While Tuttle’s name will not be listed on the ballot, those voting in the sheriff’s race will see a place on the ballot where they can write his name. He said in accordance with state election law, his name is supposed to be posted in each of the voting booths.
“The main deal is that the sheriff’s office is supposed to be a local law enforcement agency,” Tuttle said. “The people need to know that agency is looking out for them and I feel that is a downfall of the current administration. There should be a lot more community interaction by the sheriff and a lot more community policing.”
Tuttle said before he left the sheriff’s office, he noticed a rise in thefts in Refugio County.

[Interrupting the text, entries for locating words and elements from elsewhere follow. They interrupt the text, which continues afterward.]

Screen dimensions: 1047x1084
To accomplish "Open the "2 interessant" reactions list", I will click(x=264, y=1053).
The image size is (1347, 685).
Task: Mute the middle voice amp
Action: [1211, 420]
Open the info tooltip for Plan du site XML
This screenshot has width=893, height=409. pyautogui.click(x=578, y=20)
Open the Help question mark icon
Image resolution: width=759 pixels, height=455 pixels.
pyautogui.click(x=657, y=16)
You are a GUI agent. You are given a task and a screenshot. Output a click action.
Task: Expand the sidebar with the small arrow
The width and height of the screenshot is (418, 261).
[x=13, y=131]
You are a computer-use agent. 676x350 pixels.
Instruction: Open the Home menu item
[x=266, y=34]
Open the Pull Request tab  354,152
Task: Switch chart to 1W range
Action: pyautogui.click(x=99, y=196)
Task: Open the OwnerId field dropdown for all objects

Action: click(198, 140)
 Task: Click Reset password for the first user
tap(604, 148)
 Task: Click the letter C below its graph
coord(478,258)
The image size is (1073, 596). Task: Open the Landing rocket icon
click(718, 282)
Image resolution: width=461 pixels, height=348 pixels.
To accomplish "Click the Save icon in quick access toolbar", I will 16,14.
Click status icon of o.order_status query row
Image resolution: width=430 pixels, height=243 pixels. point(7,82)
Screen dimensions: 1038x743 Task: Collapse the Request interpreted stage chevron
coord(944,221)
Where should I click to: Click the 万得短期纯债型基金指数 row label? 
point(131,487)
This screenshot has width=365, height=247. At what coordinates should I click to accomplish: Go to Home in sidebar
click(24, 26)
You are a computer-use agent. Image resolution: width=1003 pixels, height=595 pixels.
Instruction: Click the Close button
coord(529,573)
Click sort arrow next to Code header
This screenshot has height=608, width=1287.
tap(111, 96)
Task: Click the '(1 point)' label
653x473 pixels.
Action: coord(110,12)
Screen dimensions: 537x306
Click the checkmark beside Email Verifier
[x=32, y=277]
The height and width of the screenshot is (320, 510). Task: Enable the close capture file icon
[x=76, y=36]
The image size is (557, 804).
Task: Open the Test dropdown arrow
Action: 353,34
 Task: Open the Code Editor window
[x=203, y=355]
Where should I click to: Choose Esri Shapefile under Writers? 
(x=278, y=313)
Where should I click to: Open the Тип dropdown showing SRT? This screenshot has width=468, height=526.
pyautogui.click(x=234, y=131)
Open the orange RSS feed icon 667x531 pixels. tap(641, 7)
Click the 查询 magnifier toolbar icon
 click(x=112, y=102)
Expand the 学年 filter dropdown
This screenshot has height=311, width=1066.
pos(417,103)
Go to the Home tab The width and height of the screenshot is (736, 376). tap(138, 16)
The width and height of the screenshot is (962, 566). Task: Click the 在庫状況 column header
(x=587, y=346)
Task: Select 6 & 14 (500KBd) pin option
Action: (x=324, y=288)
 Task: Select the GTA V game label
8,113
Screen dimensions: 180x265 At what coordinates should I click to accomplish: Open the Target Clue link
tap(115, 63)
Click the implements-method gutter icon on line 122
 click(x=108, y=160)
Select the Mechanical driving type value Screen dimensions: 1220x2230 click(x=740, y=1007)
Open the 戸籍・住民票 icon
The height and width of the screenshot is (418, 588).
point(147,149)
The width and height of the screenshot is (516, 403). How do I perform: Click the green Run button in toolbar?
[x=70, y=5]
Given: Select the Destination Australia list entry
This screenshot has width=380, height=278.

“I believe that’s because there’s not enough patrolling by the sheriff’s office,” he said. “Criminals watch and see how often there are sheriff’s patrols, and if there are not enough, they notice.
“I believe the sheriff’s office should conduct more active patrols and pay attention to things. It’s important to build a relationship with the community. It’s important to talk to people and build a good rapport with the public.”
People may see things that look suspicious but might not think to report those things, he said, whereas if sheriff’s office patrols are in the community more frequently, community members will give officers more information.
“There are a lot of things that happen that are not reported that people in the community might see, because they feel like it’s not a big enough deal to report,” Tuttle said. “If you’re out in the community interacting with people, they can talk to you and tell you about things they see. Those types of things may not have seemed important at the time, but they can be a big part of the puzzle of solving crimes.”
Tuttle was a patrol deputy for the Refugio County Sheriff’s Office for five years, and was then promoted to investigator., a job he had for three years. He is a graduate of Woodsboro High School and earned his law enforcement degree from Coastal Bend College.